Jour­na­listes en Chine, des héros.

refletsdechine.comHeureu­se­ment pour certains jour­na­listes que la Chine n’est pas un pays sans défauts sinon on accu­se­rait encore ce pays d’être la cause du chômage en France. Cette caté­go­rie d’envoyés perma­nents et autres grandes plumes de la presse fran­çaise sont en effet visi­ble­ment inca­pables d’écrire autre chose que des critiques sur ce pays et doivent donc une partie de leur salaire au gouver­ne­ment chinois. Comme ils sont majo­ri­tai­re­ment libres et indé­pen­dants d’écrire tout ce qu’ils veulent, sous réserve de faire plai­sir à leur patron, l’information n’est pour eux qu’un acte secon­daire, privi­lé­giant tout ce qui peut rassu­rer l’opinion publique inquiète de l’évolution de ce pays.

Si je ne l’ai pas connu person­nel­le­ment, mon père m’a beau­coup racon­té ce qu’écrivaient et disaient certaines hautes person­na­li­tés, tant jour­na­lis­tiques que poli­tiques, juste avant la dernière guerre mondiale :
Les Alle­mands n’ont pas d’armée alors que nous avons l’une des meilleures au monde.
On connaît ce qu’il en est adve­nu.

L’histoire étant un perpé­tuel recom­men­ce­ment et les leçons du passé inutiles, on nous refait donc le coût de 39, avec une popu­la­tion chinoise en dessous de tout, face à un occi­dent « rigo­lard » et certain de sa supré­ma­tie.

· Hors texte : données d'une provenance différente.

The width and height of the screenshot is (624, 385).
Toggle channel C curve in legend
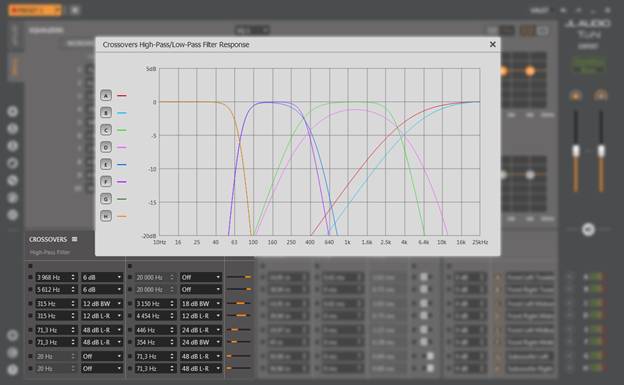pyautogui.click(x=105, y=130)
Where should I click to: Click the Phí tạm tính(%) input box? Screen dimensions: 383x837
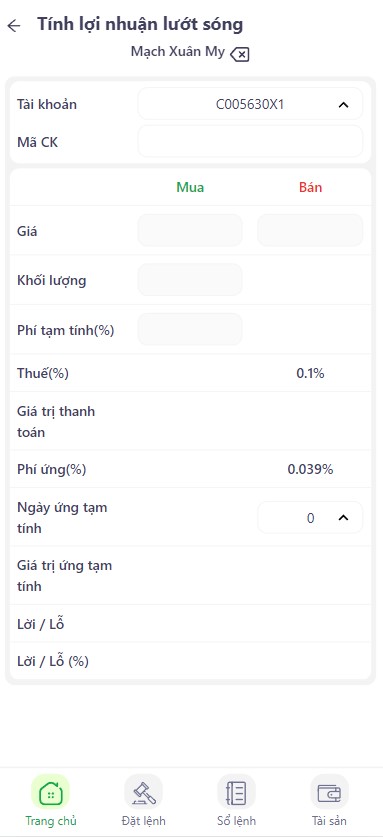(x=190, y=329)
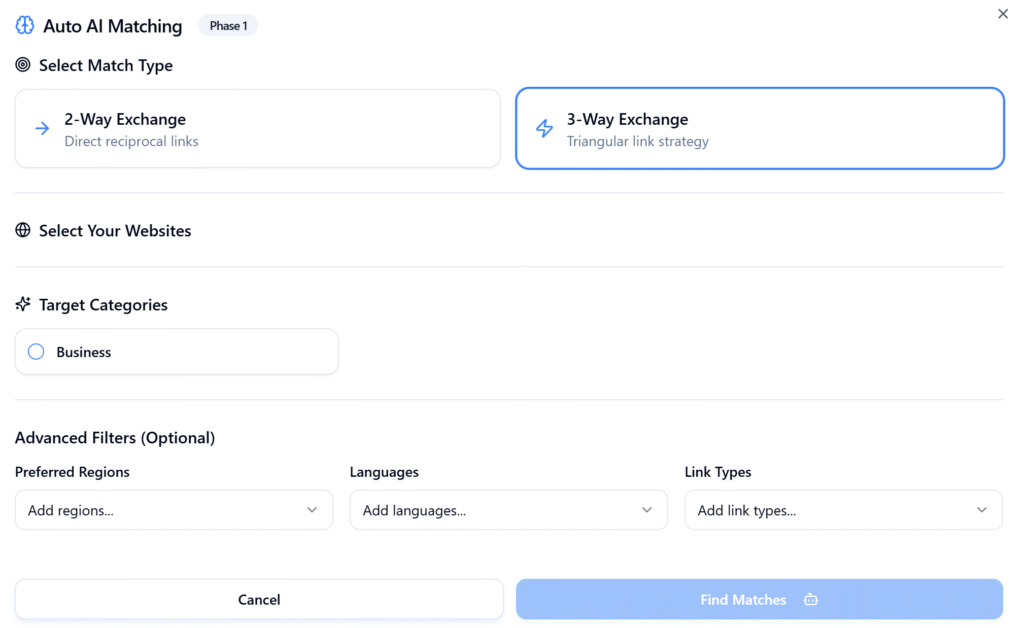The height and width of the screenshot is (628, 1024).
Task: Select the 2-Way Exchange match type
Action: [257, 128]
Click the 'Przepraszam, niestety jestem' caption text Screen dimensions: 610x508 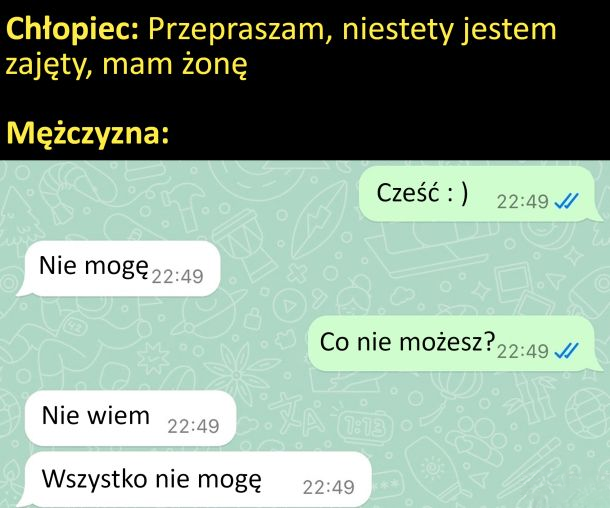coord(352,29)
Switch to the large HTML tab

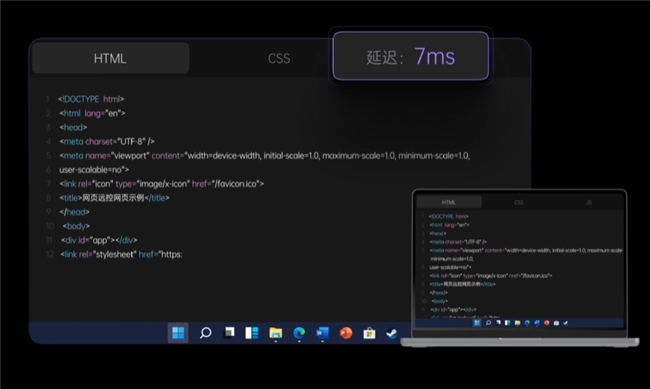(x=110, y=58)
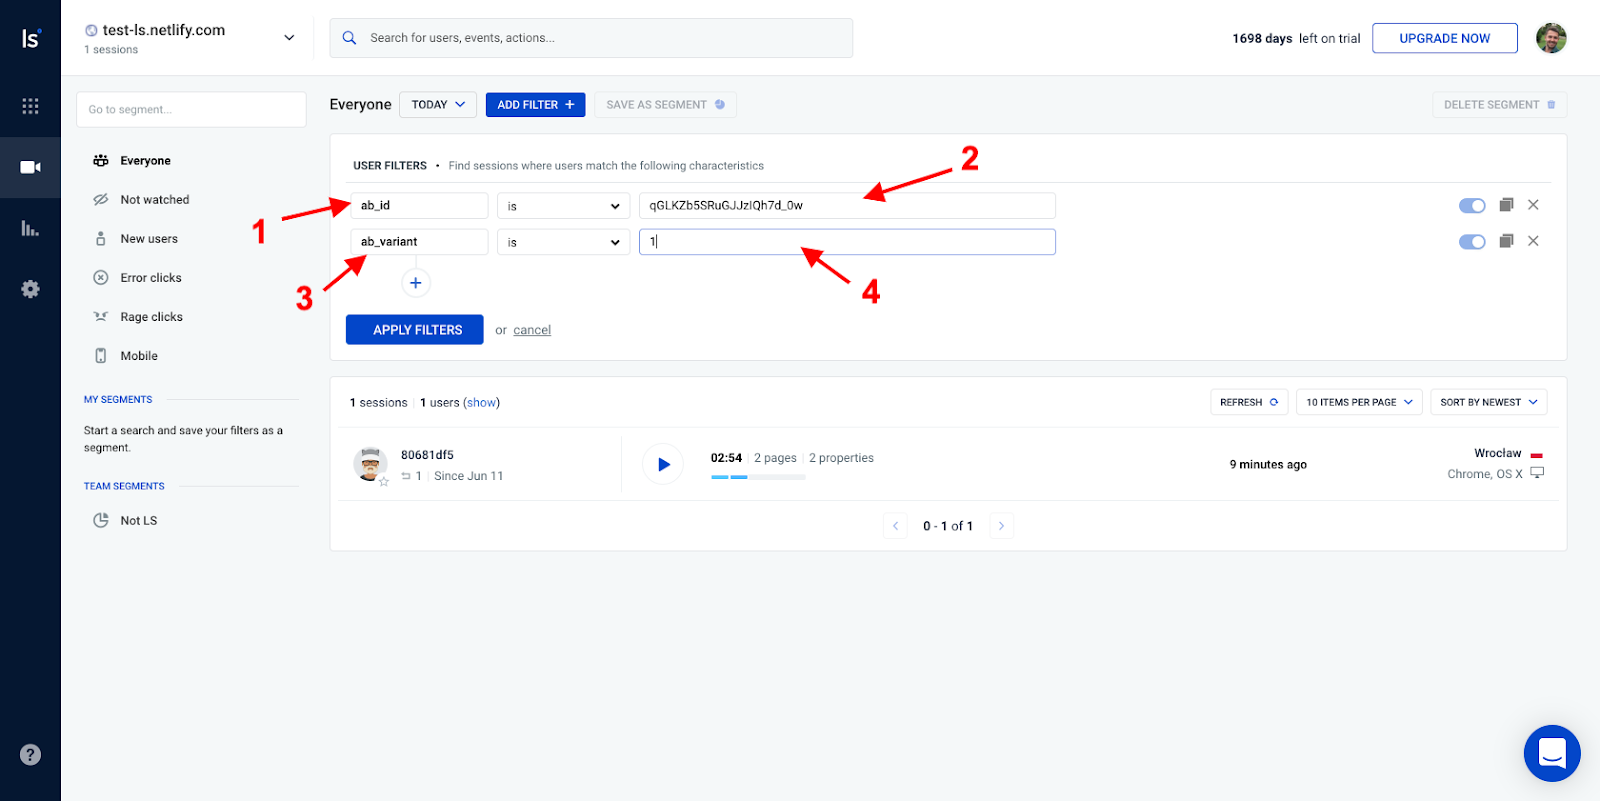The width and height of the screenshot is (1600, 801).
Task: Expand the TODAY date range dropdown
Action: (438, 105)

Cet état de fait a donc donné nais­sance à une nouvelle race de jour­na­listes qui bien que s’étant expa­triée, sans doute à cause du fort taux de chômage dans la profes­sion, se voit contrainte de vivre un enfer quoti­dien dans un pays où à rien n’est à leur goût. En pleine dépres­sion, ils ne rencontrent que des personnes qui leur ressemblent et dont ils relatent les problèmes tout en géné­ra­li­sant un cas à celui d’une popu­la­tion. C’est ainsi que vous lirez : la Chine, les Chinois, alors qu’en fait il ne s’agit que d’un coin de chine et de quelques Chinois ; peu importe, car personne ne vient véri­fier et si par malheur quelqu’un venait à contre­dire ces propos, il sera facile de lui coller une étiquette telle que : pro-PCC, vendu au gouver­ne­ment Chinois, anti-Français et autres spéci­fi­ci­tés du genre. De plus, ces braves et coura­geux profes­sion­nels de l’information risquent quoti­dien­ne­ment leur vie dans ce pays dicta­to­rial où se bala­der dans une rue de Pékin équi­vaut à un exploit rele­vant de l’héroïsme en tant de guerre et ne sont donc pas criti­quables.
Cette grande famille des jour­na­listes « malheu­reux en Chine » a de plus tendance à s’agrandir, car la Chine étant à la mode et la demande assez consé­quente, cela suscite une vague de voca­tions où les petits nouveaux prennent comme modèle les ainés aguer­ris à toutes les turpi­tudes de ce beau métier qu’est l’information.


Imagi­nez un jour­na­liste du Monde ou du Figa­ro qui ramè­ne­rait un repor­tage où l’on verrait une famille d’agriculteurs en train de fêter la fin des travaux de leur nouvelle maison ou plus simple­ment la nais­sance de leur enfant ; imagi­nez un peu la tête que ferait son rédac­teur en chef :
« C’est quoi ce repor­tage, je t’ai dit d’aller en Chine et tu me ramènes un repor­tage sur le Japon ! »
« Mais Monsieur, c’est bien en Chine »
« Peut être, mais moi ce que je veux, c’est du sordide, du dissi­dent, du tortu­ré, toi tu me donnes du bonheur, même en France personne n’en veut ; tous les autres le font, fais comme eux, cherche ! »


Et c’est avec de tels agents de l’information, triés sur le volet, que dans quelques années on nous appren­dra que la Chine est passée première puis­sance écono­mique mondiale, que le PIB par habi­tant a été multi­plié par 100, que nous devons plus de 3000 milliards à la Chine et que depuis dix ans les Chinois ont un système de couver­ture sociale et de retraite bien supé­rieur au nôtre.
Ces mêmes infor­ma­teurs nous diront alors qu’on leur a caché la véri­té et que malgré leurs compé­tences profes­sion­nelles, ils n’avaient rien vu venir ; on les croi­ra en jurant un peu tard que l’on ne nous y repren­dra plus … Et l’on recom­men­ce­ra.